First, many financial data might have missing values, extra data points or outliers. For example, some data might have values on holidays, which is not possible. So it is necessary to conduct data cleaning before we continue processing our analysis. Different data sets have different data cleaning issues which increase the time cost for analysis.

Second, the scale of data might be very different which will also affect the result of the algorithm, so sometimes normalizing data is also necessary.

Third, financial data is non stationary, which means that the data itself will contain many noises and the data will be less informative.

Based on my own experience, the WTI Crude oil futures price is quite noisy, and the noises will definitely increase the model variance. Even if we are in a data rich situation or we have some techniques to reduce the noises, the noises inside the data will still affect the machine learning algorithm performance.

Besides the above three challenges with data, there are other issues with data I have met before. When dealing with linear regression, the explanatory variable might have collinearity, although we could apply PCA to reduce dimension, the resulting variables lose intuition.

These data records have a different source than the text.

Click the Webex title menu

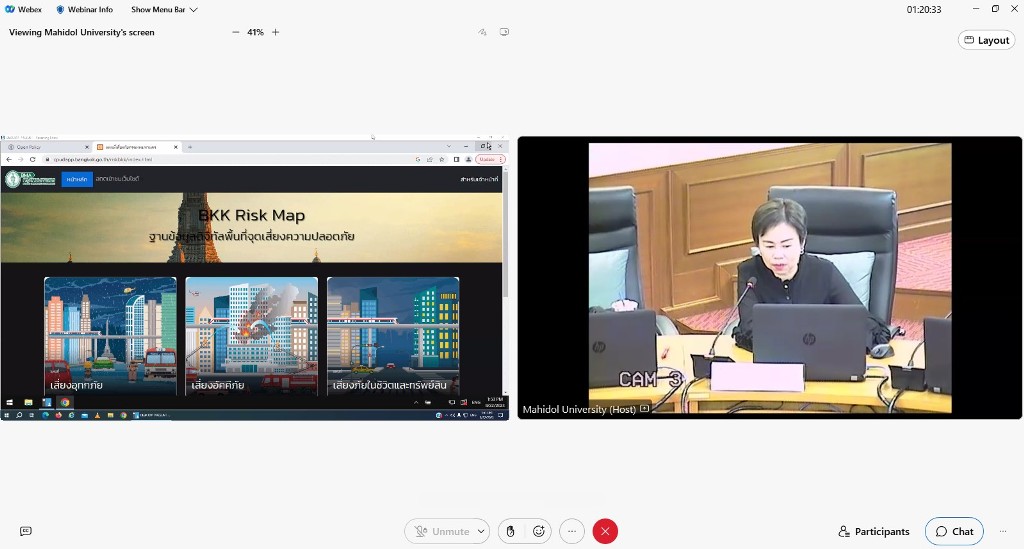pos(23,9)
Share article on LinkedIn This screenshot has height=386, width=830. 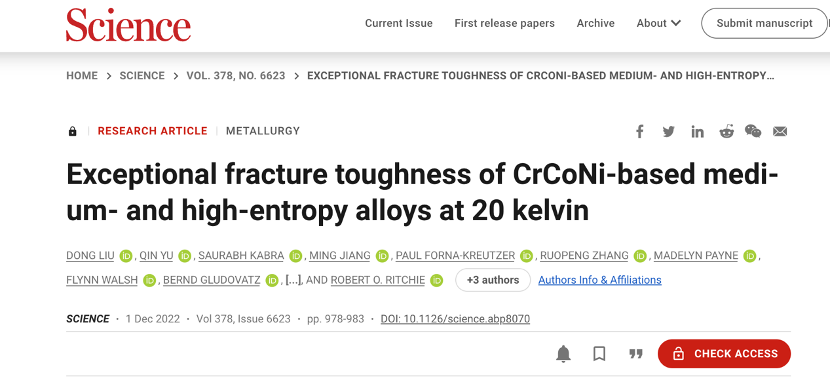click(698, 131)
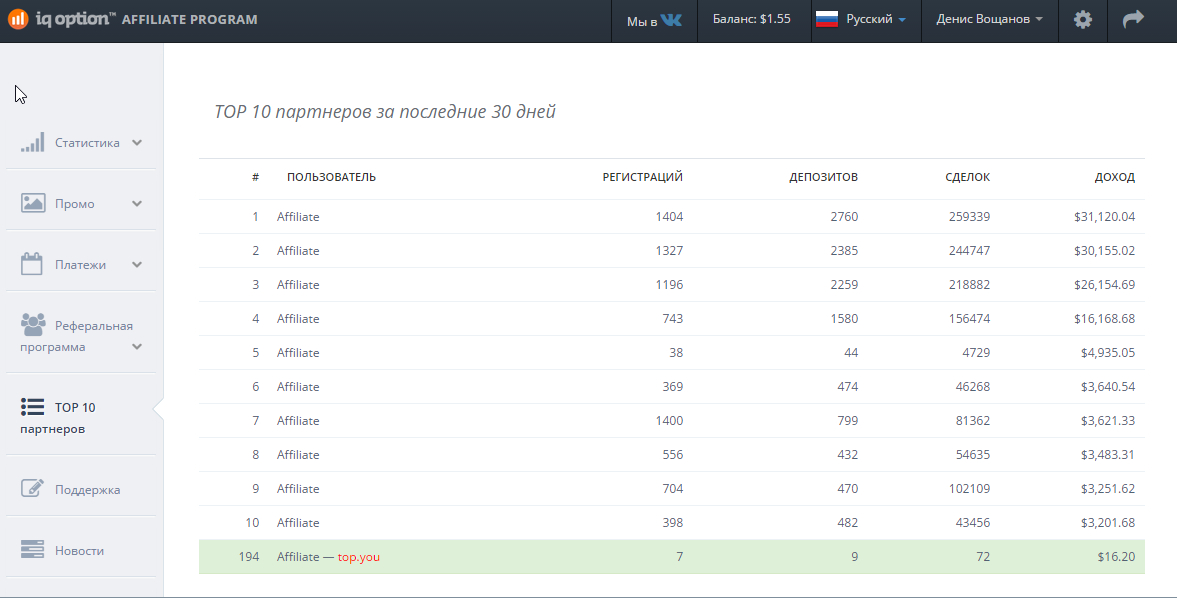Click the IQ Option logo icon

click(19, 20)
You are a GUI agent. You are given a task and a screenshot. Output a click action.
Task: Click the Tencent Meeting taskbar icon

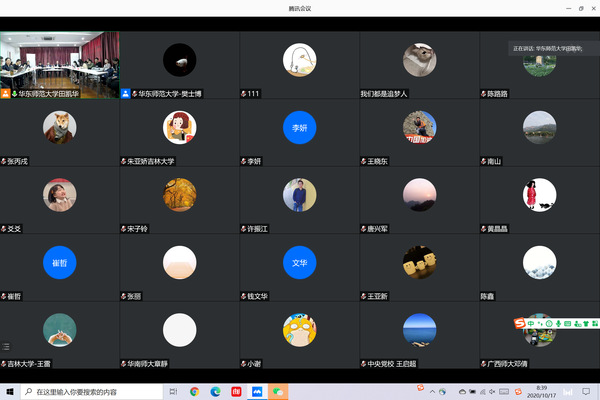pos(257,392)
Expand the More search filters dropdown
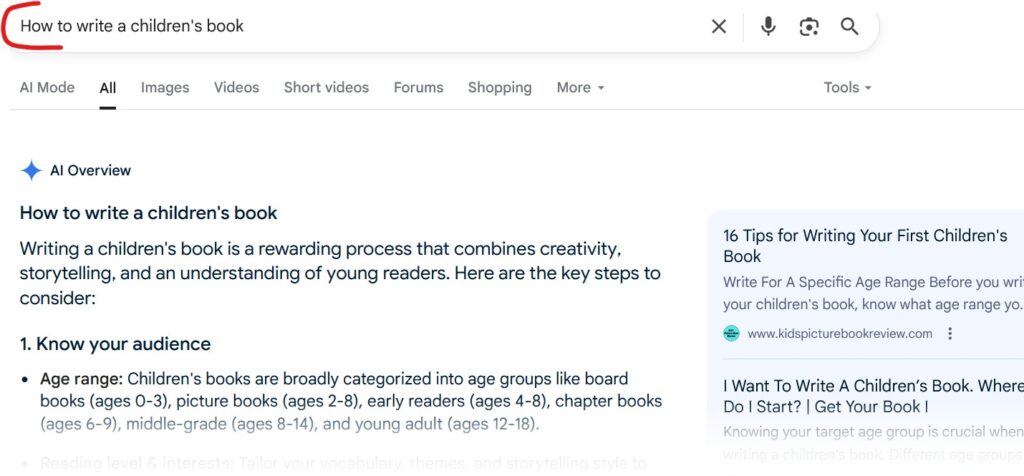This screenshot has width=1024, height=476. tap(580, 88)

When dealing with time series data, it is very likely that the data we have is lagged, thus making it impossible to generate one step prediction that could be used in a trading signal. It is also possible that we meet the situation of lack of data, or the data we use is too bad to do analysis.

The previously mentioned problems with data also increase the challenge for applying machine learning algorithms to financial data.

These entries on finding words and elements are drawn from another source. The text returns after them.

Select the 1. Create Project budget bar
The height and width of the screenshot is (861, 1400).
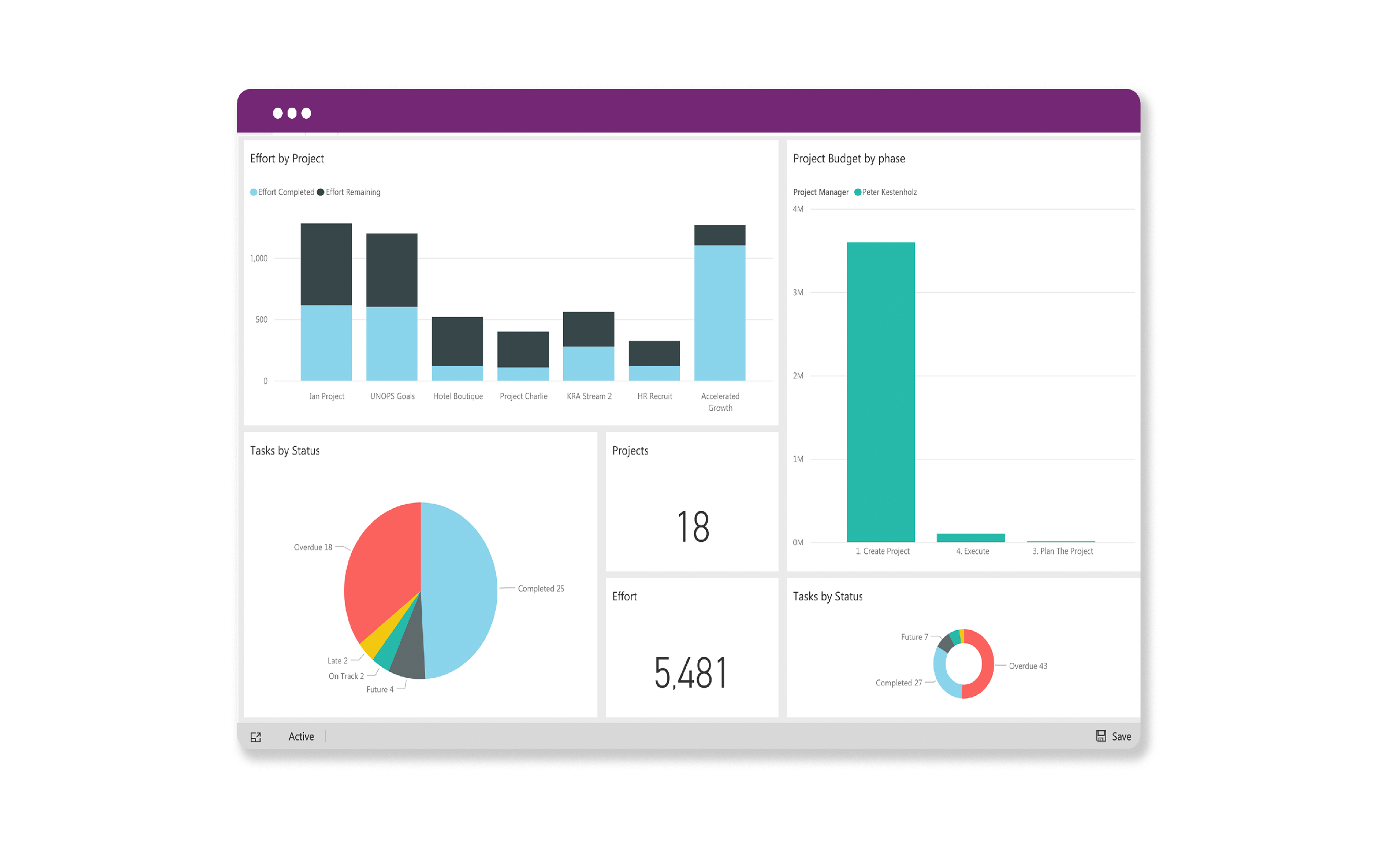tap(881, 392)
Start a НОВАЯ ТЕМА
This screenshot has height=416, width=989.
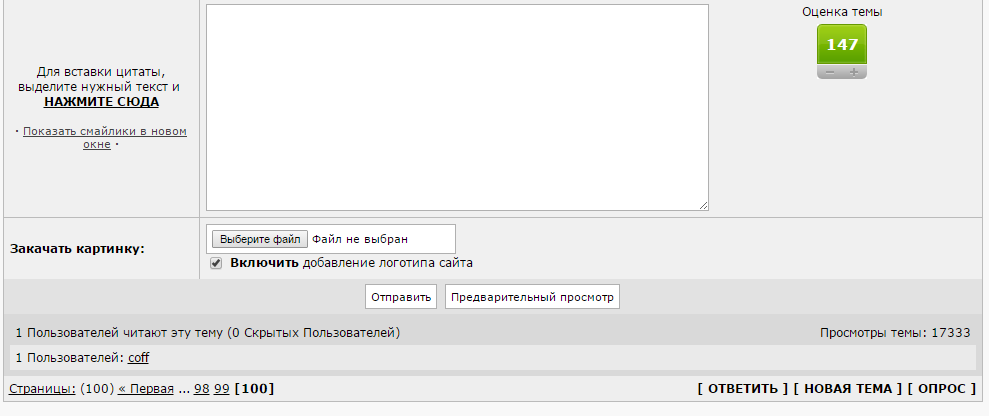point(848,389)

Machine learning algorithms are designed to achieve specific goals.

Each algorithm will have their own advantage and disadvantage. But the key is always the bias-variance tradeoff. If we have a simple model, we might have high bias and low variance, which is likely to be an underfitting and we might miss some relevant relationship between predictors and explained variables.

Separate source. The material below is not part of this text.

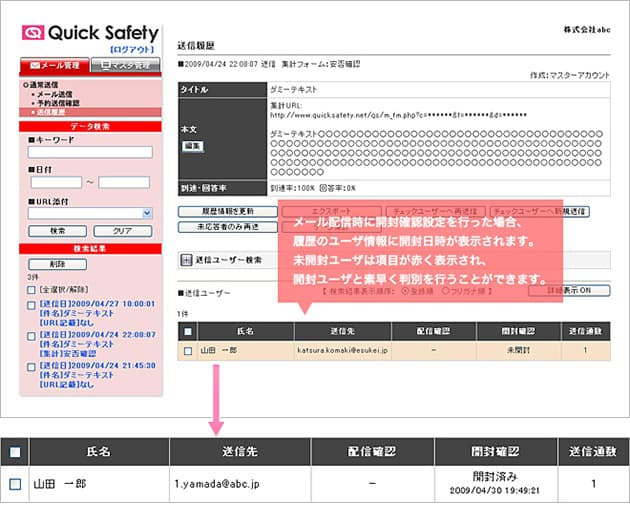
Task: Click the キーワード search input field
Action: tap(90, 152)
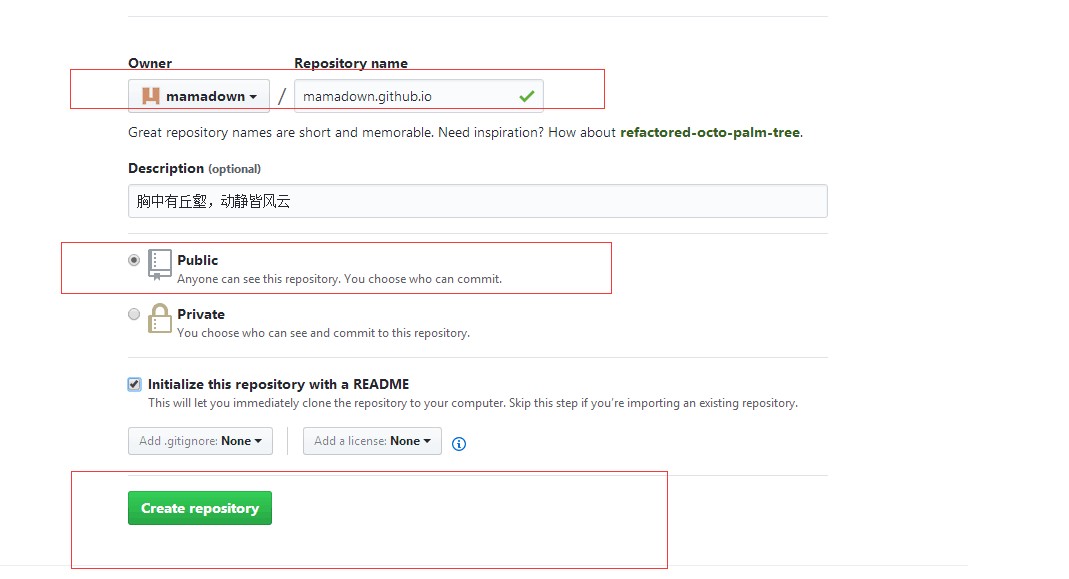1069x579 pixels.
Task: Click the README initialization label text
Action: (278, 384)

If we have an overly complex model, such as a 1000 degree polynomial regression, we will have low bias and high variance, which will be an overfitting, and we might have almost zero training error but extremely high testing error. Thus, it is important to achieve a balance between bias and variance.

Different models might have different bias and variance on the same data set.

One challenge raised is which model might be better to use?

There are many techniques to evaluate models or models checking, cross-validation might be a good way to estimate prediction error, thus helping us decide which model is better to use.

If we are dealing with a time series model and the parameters numbers are different, we could also check log likelihood and AIC, or apply some statistical test to check which model might be better.

For example, I did a project that asked me to estimate parameters of several GARCH type models to predict the volatility, and I used Schwartz Bayesian Criteria to compare likelihood to choose for the best models.

In practice, many people tend to use simple models, such as linear models, in order to make sure we do not overfit and we do not lose intuition when dealing analysis.

Linear models are also the key step in other fields. For example, when I did the active portfolio management project and I wanted to compute a signal called residual reversion signal, I applied linear regression and obtained the residuals from the regression to design such signals.

However, the challenges for linear models are that linear models are generally very weak. In order to achieve a more precise prediction using linear models or other simple models, we might need other techniques.

There are two techniques I know, one is bagging, and the other one is boosting. For bagging, basically we use bootstrap to get a lot of training sets, say we get k training sets, and we build k models then we average the result of the k models to get our final result.

Bagging can reduce variance and avoid overfitting.

Random forest is an advanced version of bagging but it might lead to high bias since some predictors might be too strong.

Boosting is like a weighted version of bagging, but the difference is that we use only one training set instead of k bootstrap sets, and the regressor/classifier will be sequentially generated. Boosting can reduce bias but it might lead to overfit.

In conclusion, I think the challenges for using machine learning for investment management could be classified into two classes, one is the problem with financial data, another is the challenge with algorithms. They will also influence each other.